Work task: Every entry below should be restated word for word, except for its images.

Pixel coordinate grounding data

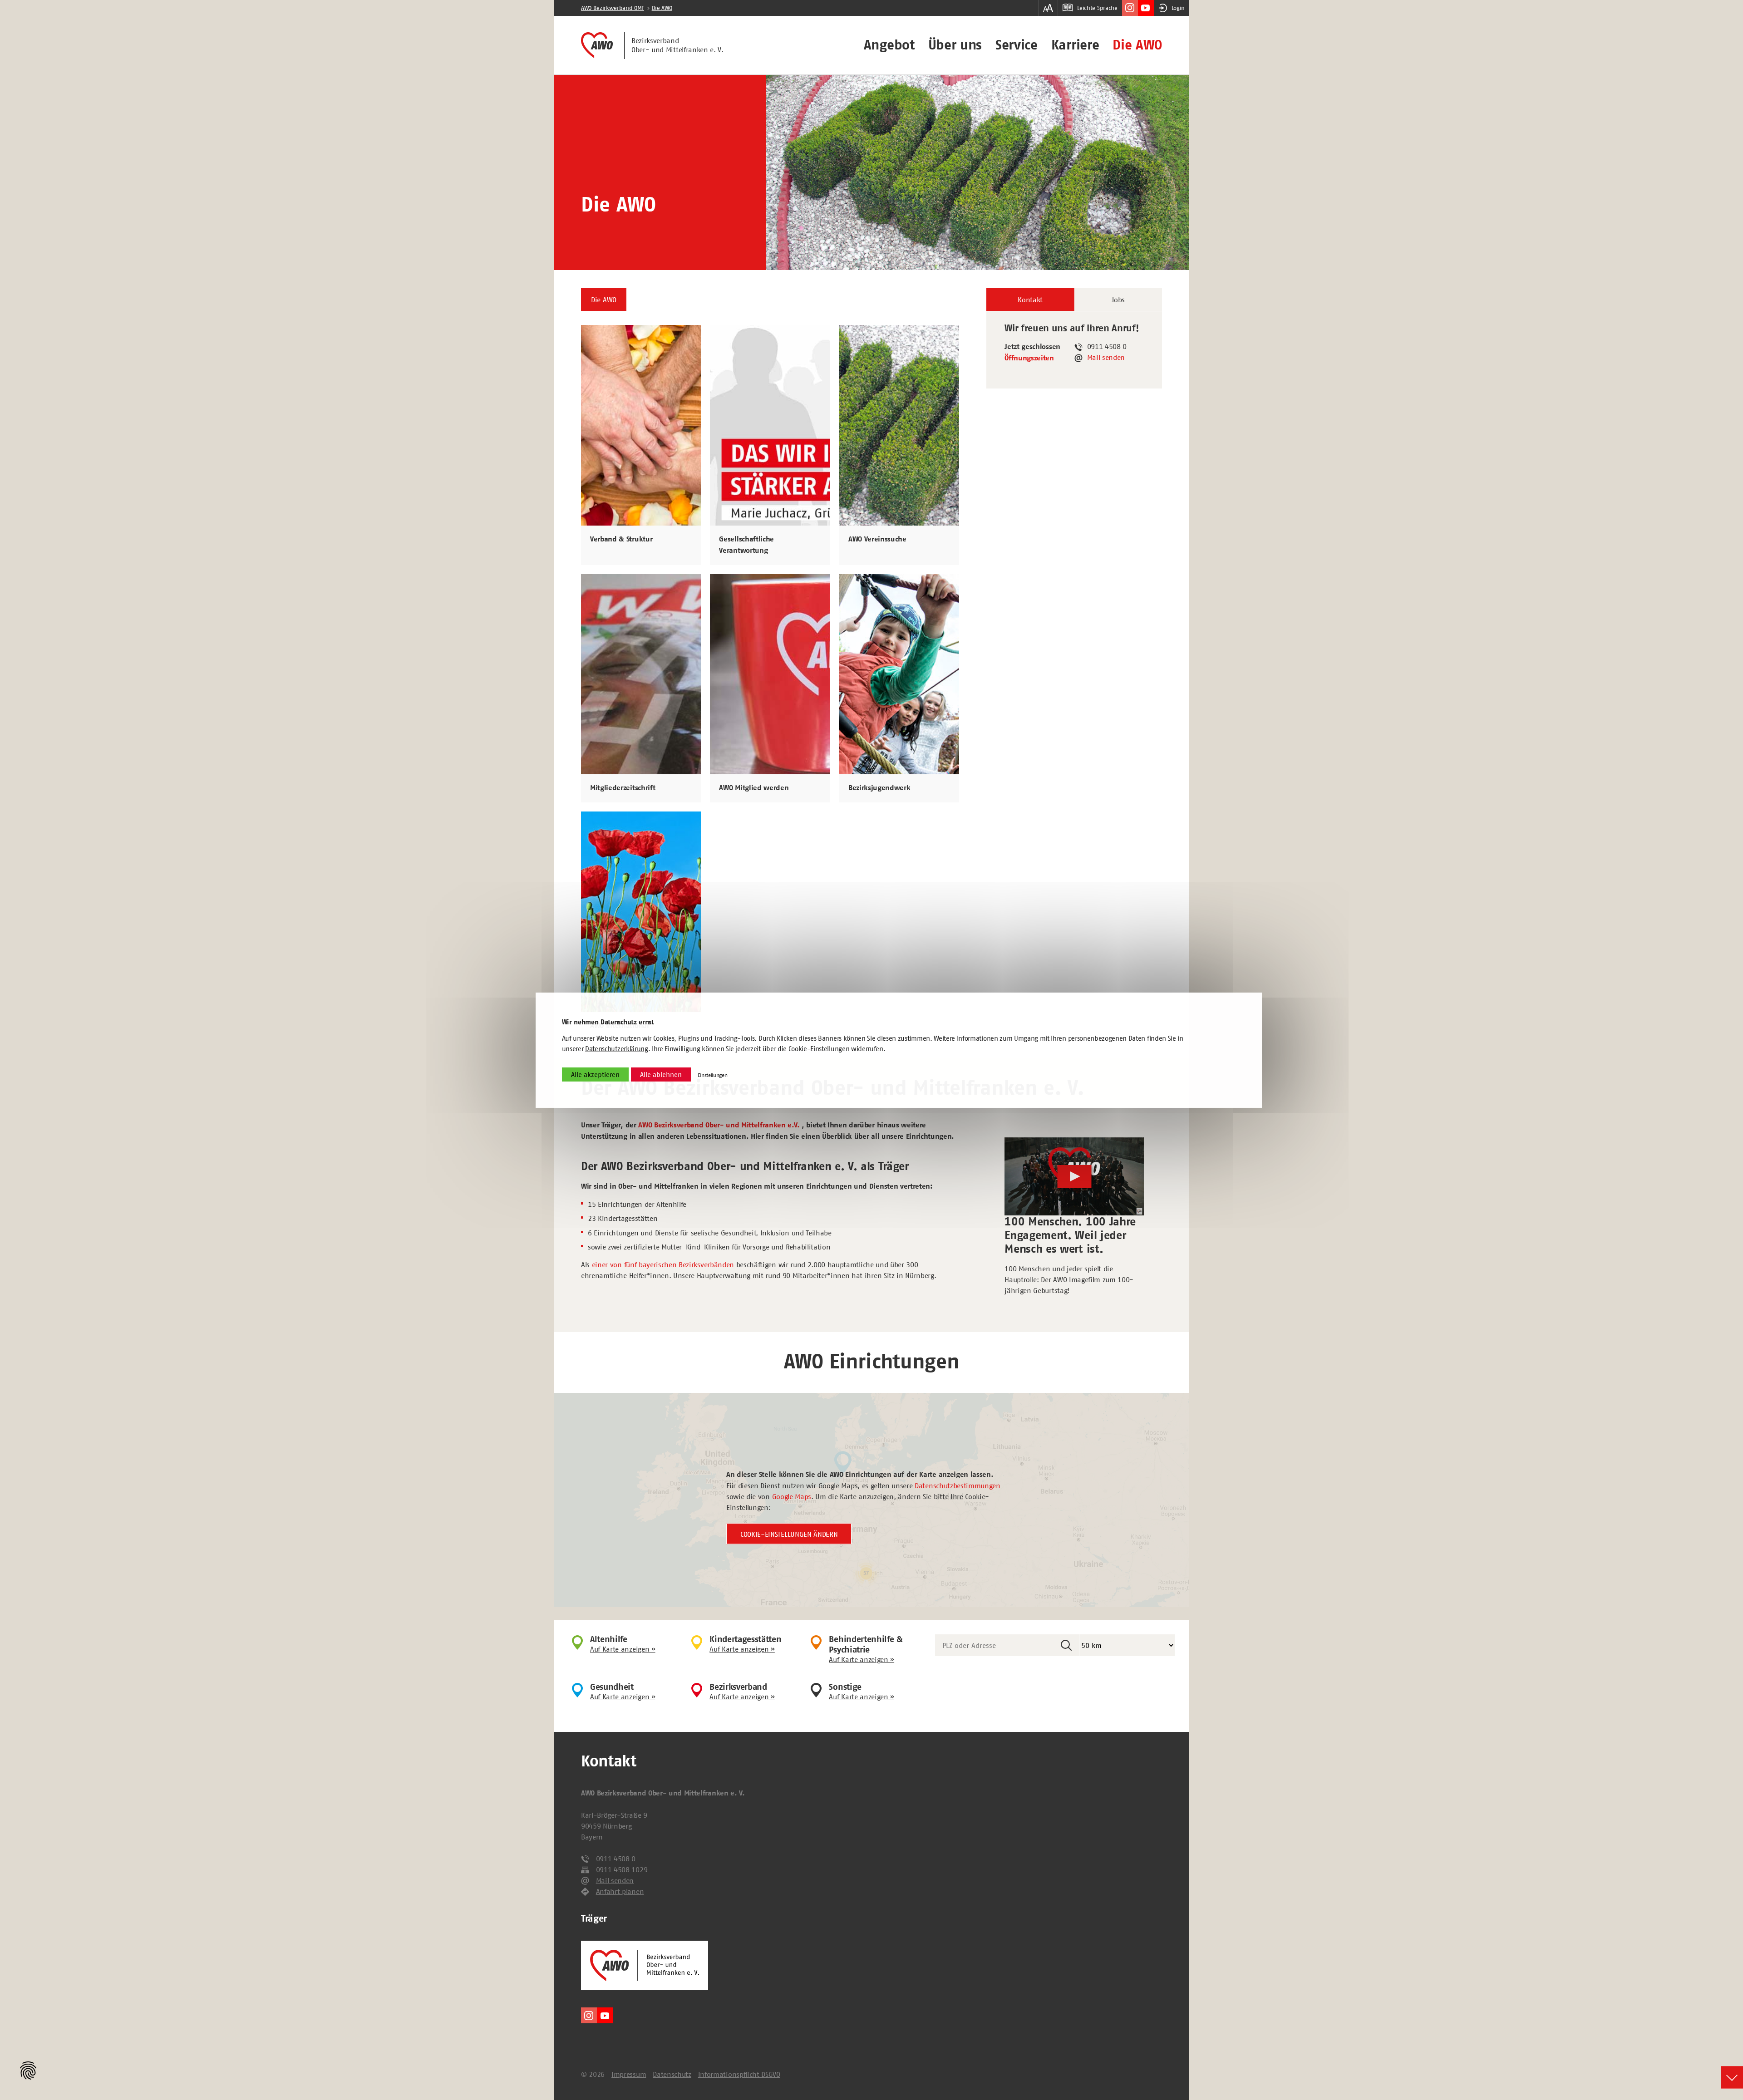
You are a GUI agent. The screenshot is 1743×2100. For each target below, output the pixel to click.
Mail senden (1106, 357)
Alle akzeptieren (595, 1074)
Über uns (955, 45)
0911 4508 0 (615, 1858)
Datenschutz (672, 2074)
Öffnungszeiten (1029, 358)
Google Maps (791, 1496)
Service (1016, 45)
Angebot (889, 45)
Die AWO (1137, 45)
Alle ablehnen (661, 1074)
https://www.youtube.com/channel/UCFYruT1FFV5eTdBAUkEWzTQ (1146, 8)
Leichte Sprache (1097, 8)
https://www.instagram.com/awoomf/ (1130, 8)
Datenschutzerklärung (616, 1048)
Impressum (628, 2074)
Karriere (1075, 45)
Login (1178, 8)
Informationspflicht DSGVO (739, 2074)
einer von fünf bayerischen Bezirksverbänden (663, 1264)
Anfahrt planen (620, 1891)
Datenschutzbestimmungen (957, 1485)
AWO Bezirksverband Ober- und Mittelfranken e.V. (718, 1125)
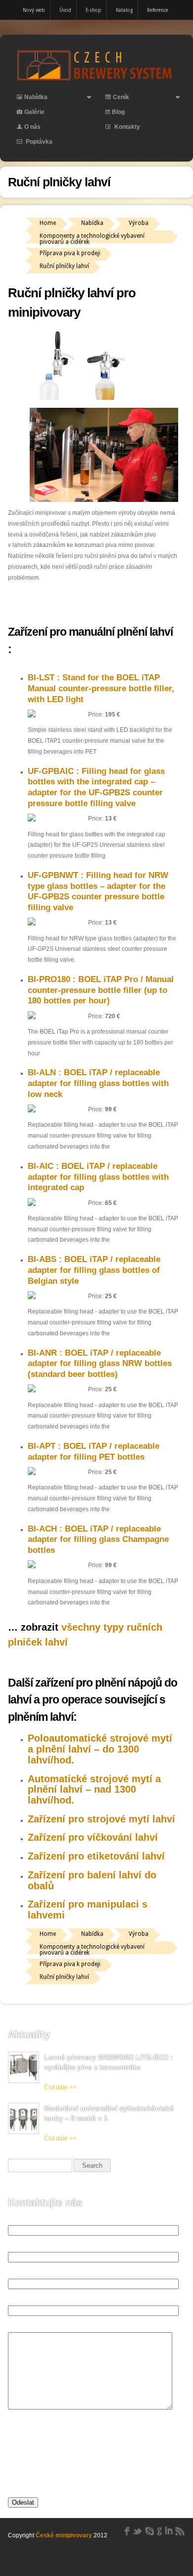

Output below:
You are a GUI agent. The screenshot is 1743×2100. For each target below, output the pixel to click.
Mail senden (1106, 357)
Alle akzeptieren (595, 1074)
Über uns (955, 45)
0911 4508 0 (615, 1858)
Datenschutz (672, 2074)
Öffnungszeiten (1029, 358)
Google Maps (791, 1496)
Service (1016, 45)
Angebot (889, 45)
Die AWO (1137, 45)
Alle ablehnen (661, 1074)
https://www.youtube.com/channel/UCFYruT1FFV5eTdBAUkEWzTQ (1146, 8)
Leichte Sprache (1097, 8)
https://www.instagram.com/awoomf/ (1130, 8)
Datenschutzerklärung (616, 1048)
Impressum (628, 2074)
Karriere (1075, 45)
Login (1178, 8)
Informationspflicht DSGVO (739, 2074)
einer von fünf bayerischen Bezirksverbänden (663, 1264)
Anfahrt planen (620, 1891)
Datenschutzbestimmungen (957, 1485)
AWO Bezirksverband Ober- und Mittelfranken e.V. (718, 1125)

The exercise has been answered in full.